William Lawrence Jones (born September 26, 1958) is an American-Australian former professional basketball player. He played the majority of his professional career in Australia's National Basketball League (NBL) from 1985 until 1992.

==Early life==
Bill Jones, a 6 ft 10 in centre, was born and raised in Joliet, Illinois and attended Joliet Central High School where he was named to the All-Conference team and received an All-State honorable mention. After graduating in 1976, Jones attended the University of Northern Iowa from 1977 to 1981. Jones entered into the 1981 NBA Draft, but went undrafted.

==Professional career==
In 1985, Jones was signed by the Adelaide 36ers in Australia's National Basketball League where he played as an import player (from 1979 to 2015, NBL teams, with the exception of the New Zealand Breakers, were restricted to no more than 2 non-Australian players at a time). Quickly becoming the starting centre for the team (and easily its tallest player), Jones formed part of the league's best front court with former St. Augustine's Falcons Power forward, 6 ft 7 in Mark Davis. Along with other stars including guards Al Green (a naturalised Australian born in The Bronx) and Darryl Pearce, 1980 Australian Olympics representative Peter Ali (the team captain), and the NBL's 1985 Rookie of the Year Mike McKay, the Ken Cole coached team made it through to the single game NBL Grand Final that year, but went down 121–95 to the Brisbane Bullets.
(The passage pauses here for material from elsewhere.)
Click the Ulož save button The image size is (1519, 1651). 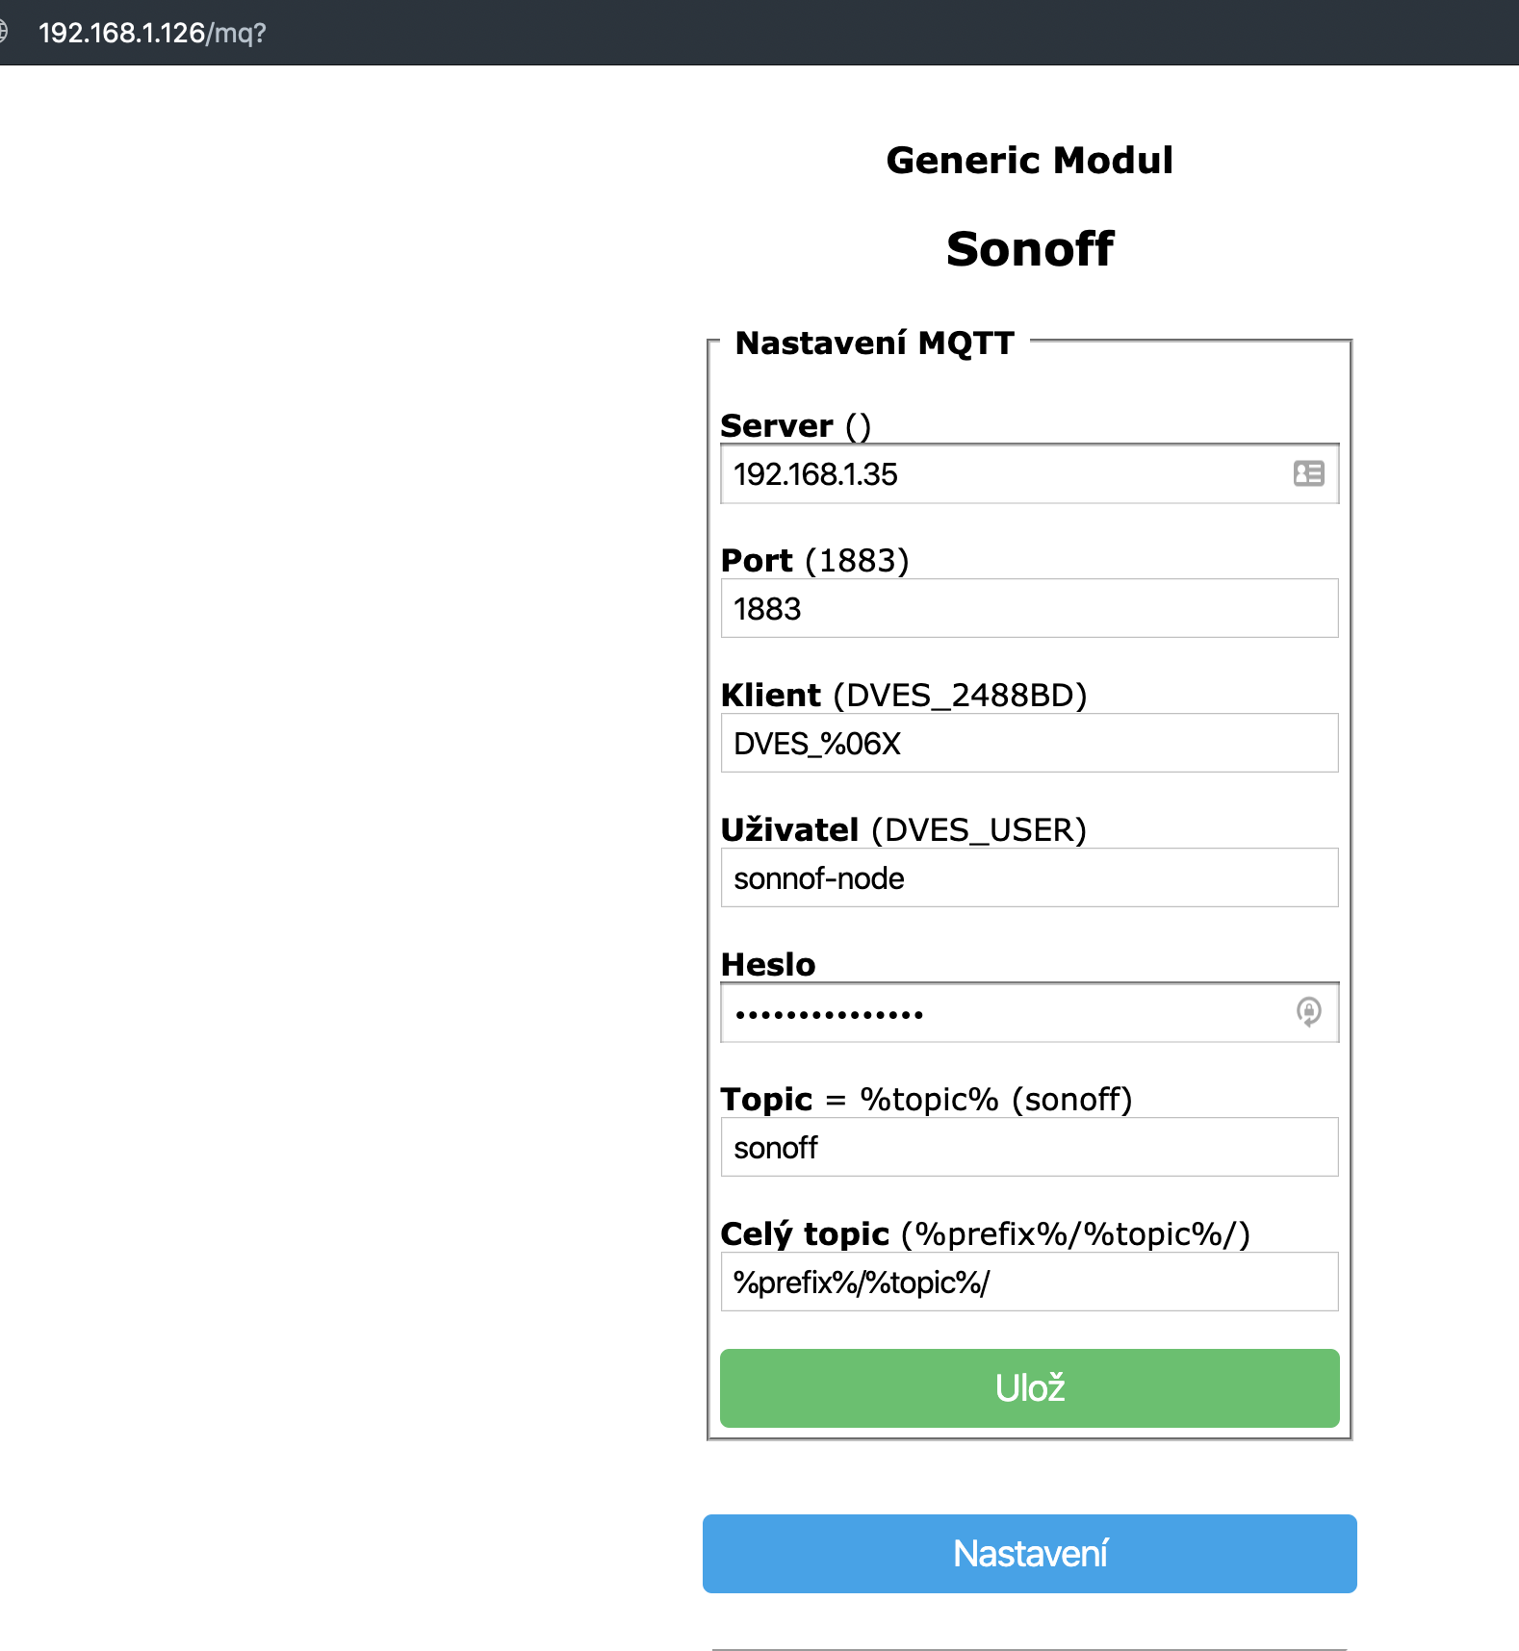1029,1387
During the year Jones averaged 13.3 points, 10.6 rebounds and 2.6 blocks in 28 games.

For 1986, Ken Cole made Jones the captain of the 36ers. In 1985 Jones had fouled out in a number of games and Cole's motivation behind making him the captain was that hopefully he would cut the cheap fouls out of his game. The ploy worked and Jones went on to have his best season in Australia, averaging 19.1 points, 13.4 rebounds and 2.2 blocks per game over 30 games, shooting an NBL career high 31 points in the final regular season game against the Melbourne Tigers. The 36ers themselves enjoyed a golden year with the team going through the season with a 24–2 record, including going 13–0 on their home court, the 3,000 seat Apollo Stadium, earning them the nickname "The Invincibles". The two losses for the 36ers literally came from last second shots meaning that they were only seconds away from a perfect season, while against Geelong late in the season Jones saved Adelaide from a home loss when in the last second of the game he tip-dunked a missed 3 point attempt from Darryl Pearce to give Adelaide a 120–119 win. Going into the playoffs, the 36ers were overwhelming favourites to win their maiden championship having finished 5 games clear of the second placed Canberra Cannons. The team easily overcame the Illawarra Hawks 116–92 in their single game home Semi-final before again facing the Brisbane Bullets (who had come from behind to beat Canberra in their semi-final clash) in the now best of 3 game Grand Final series.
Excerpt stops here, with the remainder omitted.